Member of the French Senate for Hauts-de-Seine
- In office 22 September 1968 – 2 October 1977

Mayor of Antony
- In office 30 March 1977 – 15 June 1983
- Preceded by: Georges Suant
- Succeeded by: Patrick Devedjian

Member of the General Council of Hauts-de-Seine for the Canton of Antony
- In office 14 March 1976 – 20 October 1988
- Preceded by: Georges Suant
- Succeeded by: Jean-Paul Dova

Personal details
- Born: 1 August 1931 Valognes, France
- Died: 14 November 2025 (aged 94)
- Political party: PCF
- Occupation: Metalworker

= André Aubry =

French politician (1931–2025)

André Aubry (/fr/; 1 August 1931 – 14 November 2025) was a French politician of the French Communist Party (PCF).

==Life and career==
Born in Valognes on 1 August 1931, Aubry was the son of two SNCF employees and held a certificat d'aptitude professionnelle as a metalworker.
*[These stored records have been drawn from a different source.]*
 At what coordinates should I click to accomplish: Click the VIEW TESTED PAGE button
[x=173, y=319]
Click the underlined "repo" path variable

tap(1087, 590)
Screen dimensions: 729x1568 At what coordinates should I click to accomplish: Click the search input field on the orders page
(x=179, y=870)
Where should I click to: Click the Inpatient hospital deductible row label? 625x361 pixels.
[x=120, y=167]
His career in Antony started as he joined the PCF and the General Confederation of Labour in 1947. He led the Hauts-de-Seine regional bureau of the Mouvement Jeunes Communistes de France in the 1950s and was also active with Secours Populaire Français.
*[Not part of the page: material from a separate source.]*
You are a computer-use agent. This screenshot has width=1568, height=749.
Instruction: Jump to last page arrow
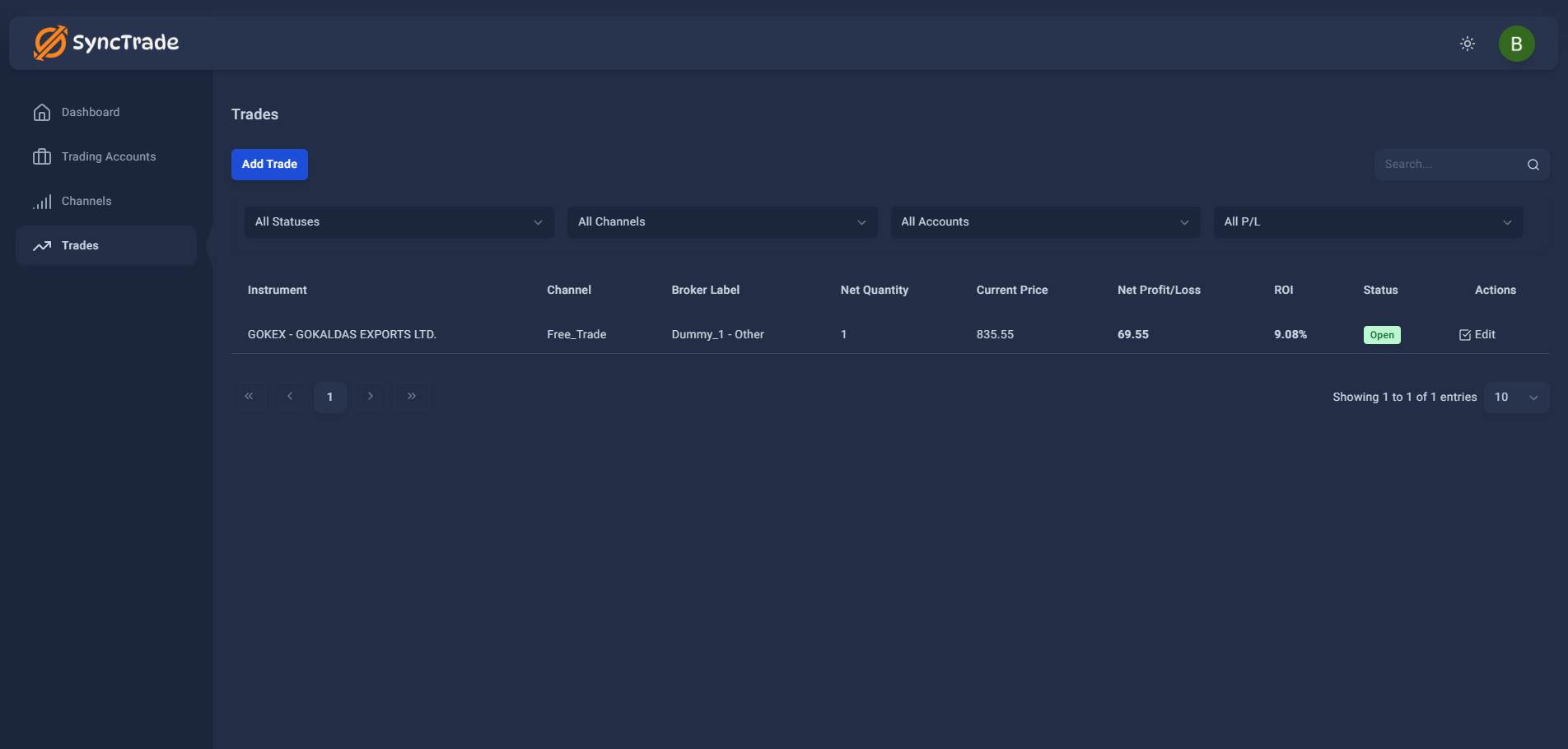(412, 397)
In 1955, Aubry was elected to the municipal council of Antony, where he stayed until 1965. He was elected to the Senate in 1968 and to the General Council of Hauts-de-Seine in 1976. In 1977, he was elected mayor of Antony and therefore resigned from his seat in the Senate. In 1983, he was re-elected mayor of Antony, but the result was annulled due to electoral fraud, and Rally for the Republic candidate Patrick Devedjian defeated Aubry by 697 votes. He remained on the municipal council until 2008, opposing the urban planning policies of his successor. He also directed a weekly newspaper titled Antony-Hebdo until 2012. From 2007 to 2015, he was president of the Association d'amitié franco-coréenne.

Aubry died on 14 November 2025, at the age of 94.